_Quoted passage_
— start —
Ask HN: MVP - How to handle the emotional roller-coaster ride? - stripe

Hi HN,
A few months ago I asked around 2,000 potential customers (B2C) if they would pay for this one product. Turned out that they hated the product in every way possible. I was really having problems with how harsh people declined.
Now fast forward to today. I have offered a new product to five potential customers (B2B)  and even without me talking about money they offered to pay right away. Those five have been the first five I ever talked to about this product.
Now I am being realisitc, the market for my product isn&#x27;t large. At the same time I am so excited that this thing will turn into a product with paying  customers! Right now I can&#x27;t eat, sleep or do anything that is not related to the product.
How do you handle such situations? Does it get less emotional after a few rides?
======
dennybritz
Set up a landing page and way to preorder your product. You could also use
something like [https://gumroad.com/](https://gumroad.com/)
— end —
_Exercises_
- 1) List the things the poster of the MVP thread says they currently can't do.
- 2) In the MVP thread, about how many potential customers did the poster ask about the first product?
- 3) Duplicate everything in the MVP thread from "Ask HN: MVP" down to "a few rides?".

_Dataset excerpt_
— start —
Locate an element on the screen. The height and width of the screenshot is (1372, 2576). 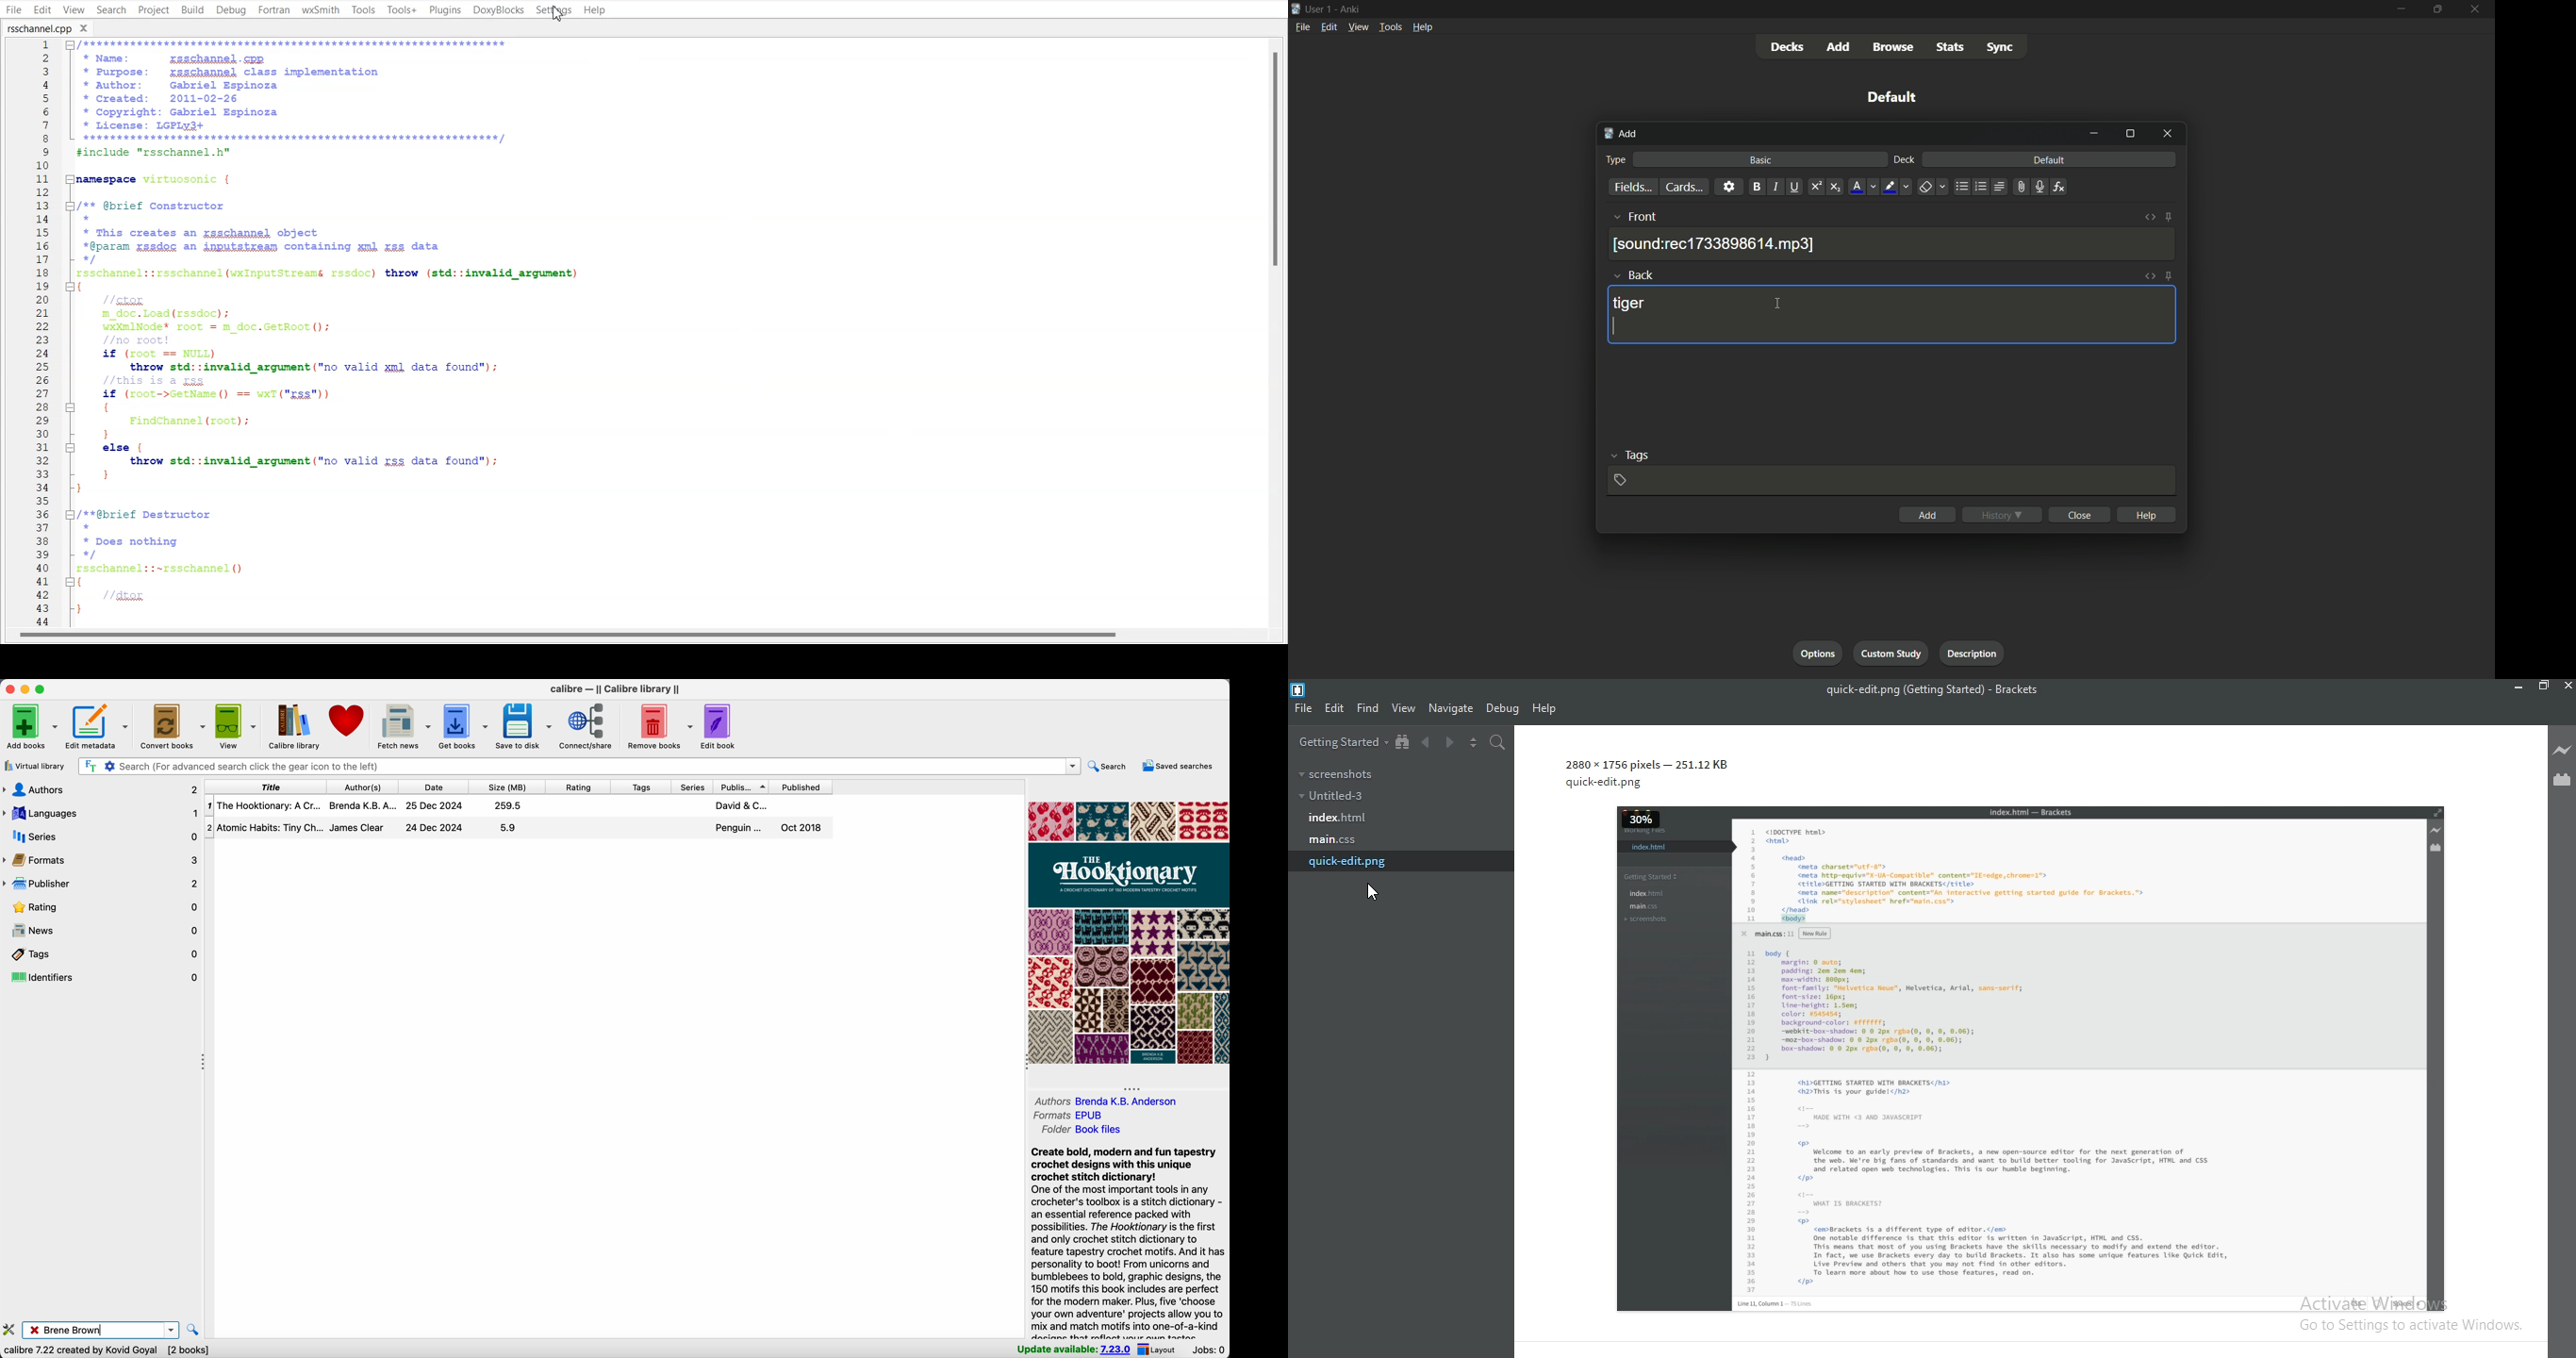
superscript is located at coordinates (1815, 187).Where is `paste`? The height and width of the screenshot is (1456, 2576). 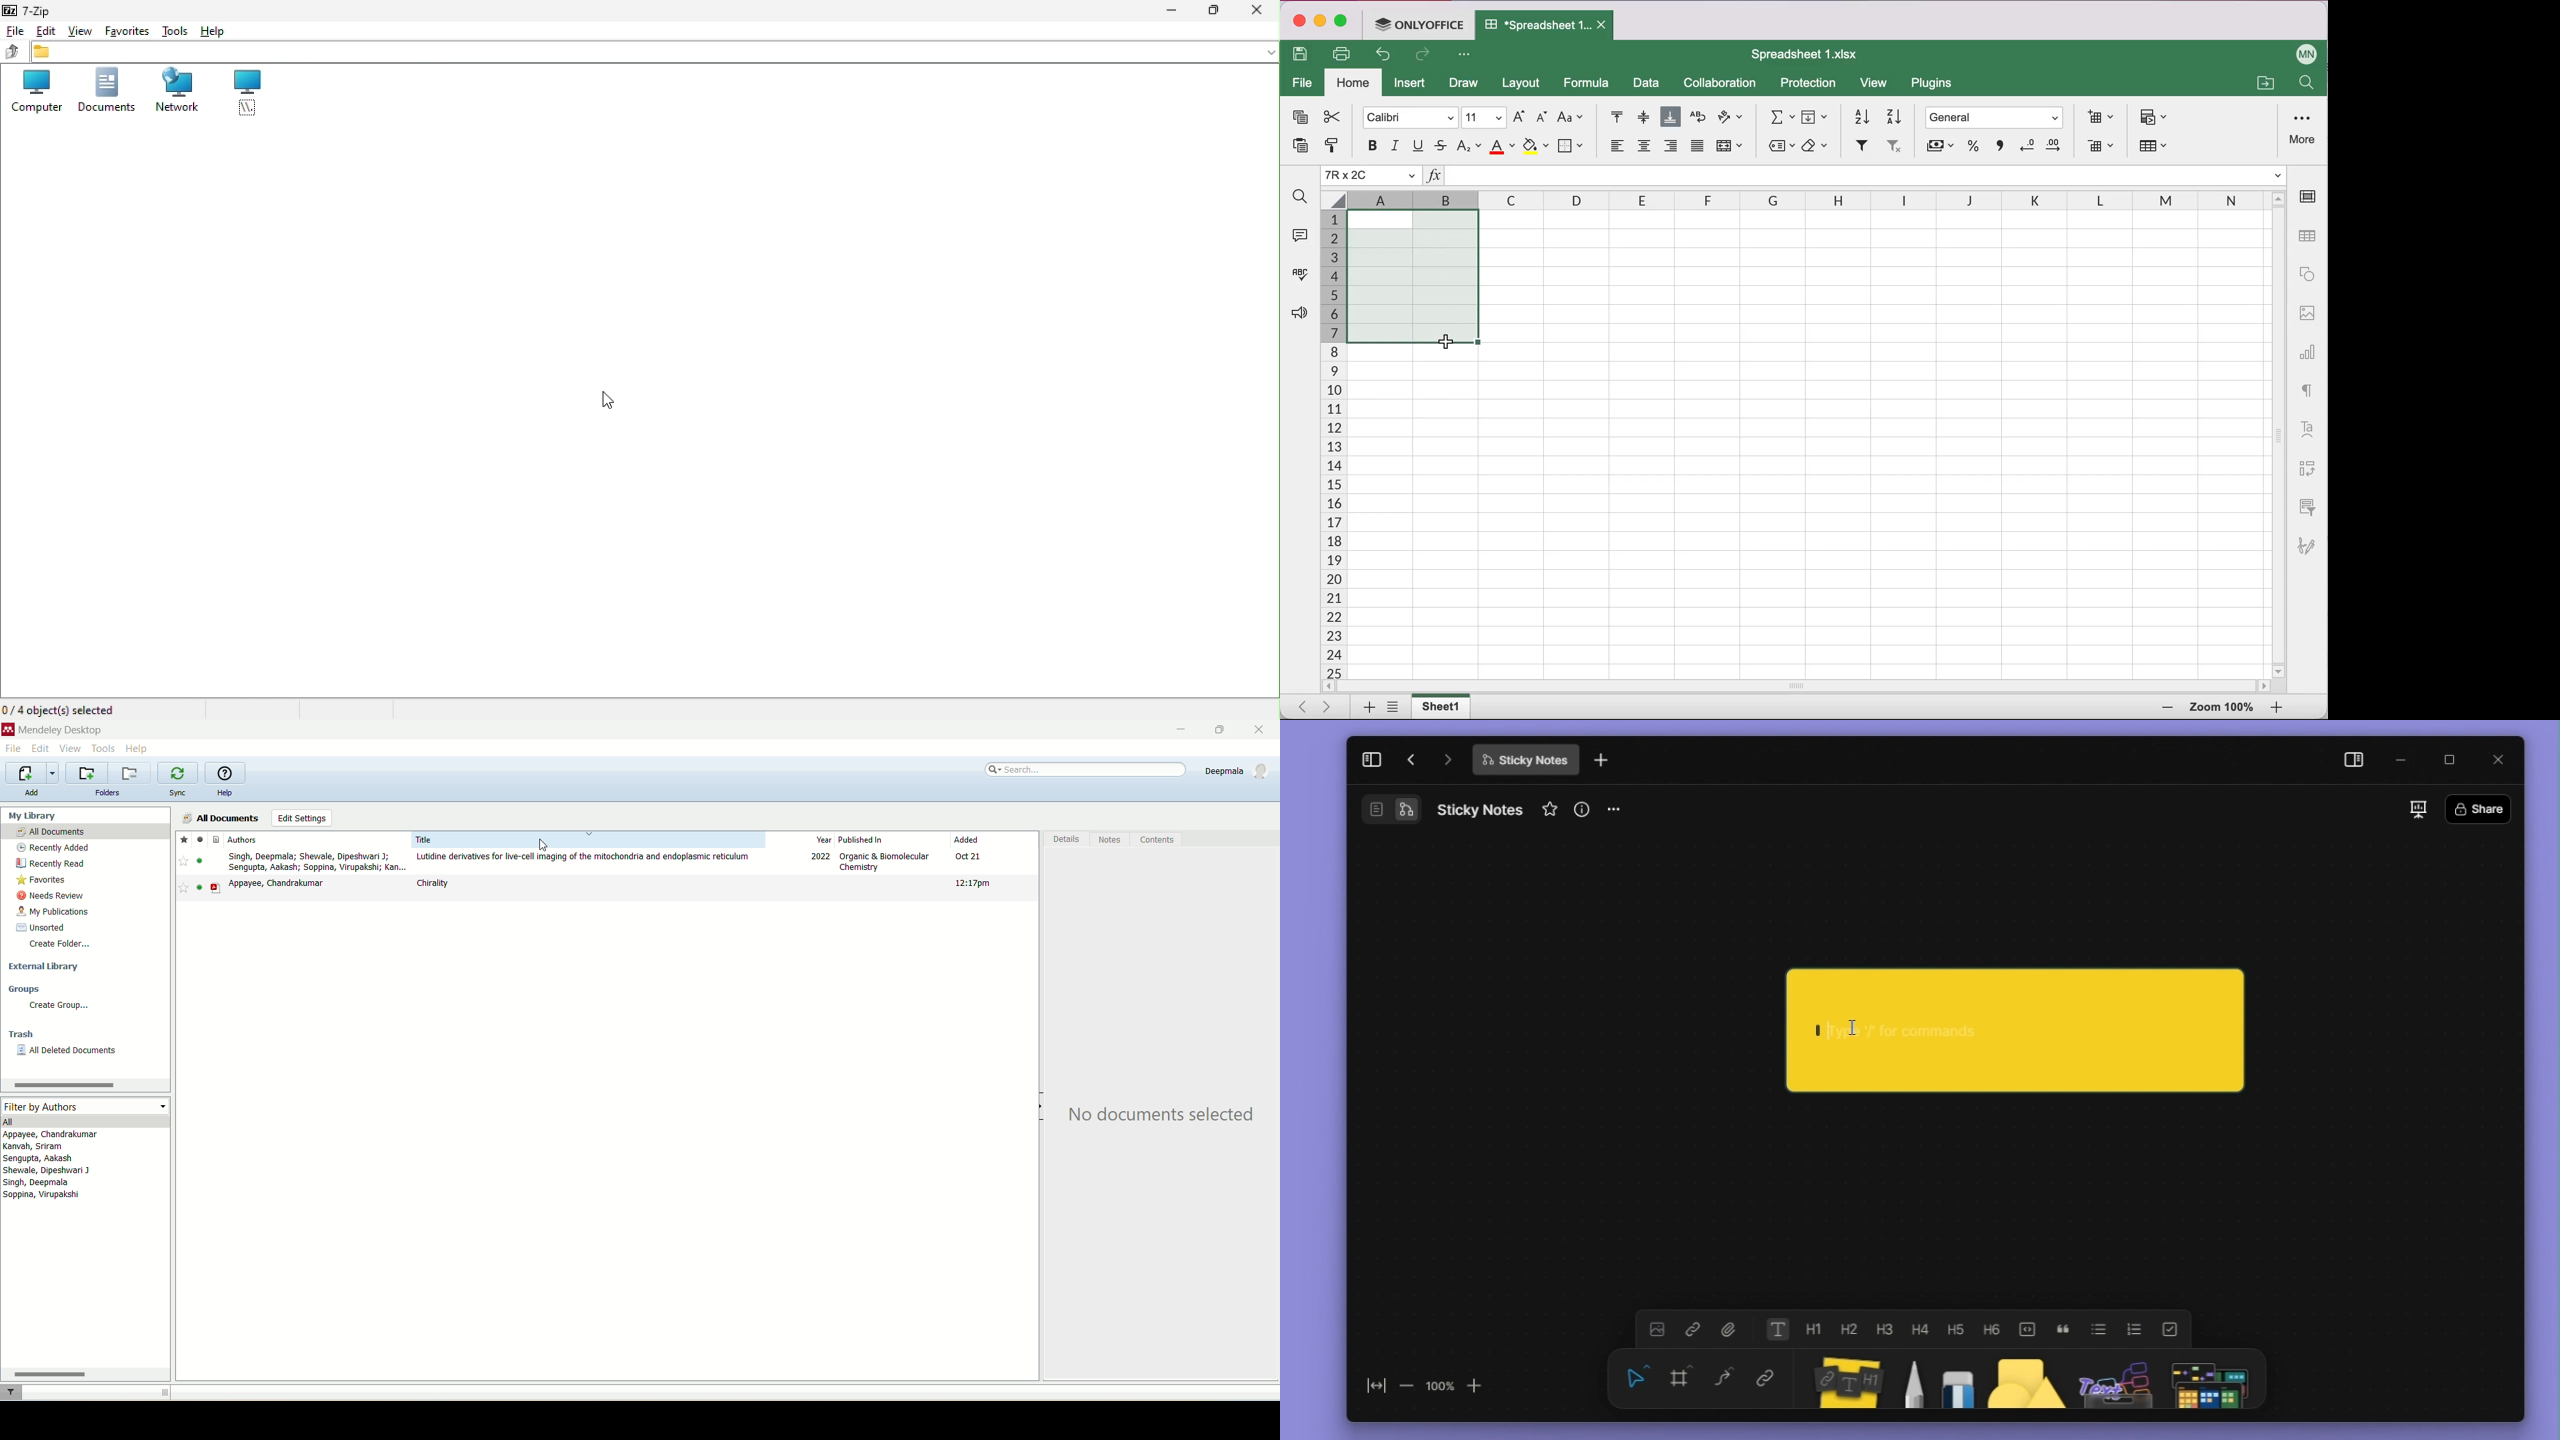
— end —
_The replies_
- 1) Eat, sleep, or do anything that is not related to the product.

- 2) Around 2,000.

- 3)
Ask HN: MVP - How to handle the emotional roller-coaster ride? - stripe

Hi HN,
A few months ago I asked around 2,000 potential customers (B2C) if they would pay for this one product. Turned out that they hated the product in every way possible. I was really having problems with how harsh people declined.
Now fast forward to today. I have offered a new product to five potential customers (B2B)  and even without me talking about money they offered to pay right away. Those five have been the first five I ever talked to about this product.
Now I am being realisitc, the market for my product isn&#x27;t large. At the same time I am so excited that this thing will turn into a product with paying  customers! Right now I can&#x27;t eat, sleep or do anything that is not related to the product.
How do you handle such situations? Does it get less emotional after a few rides?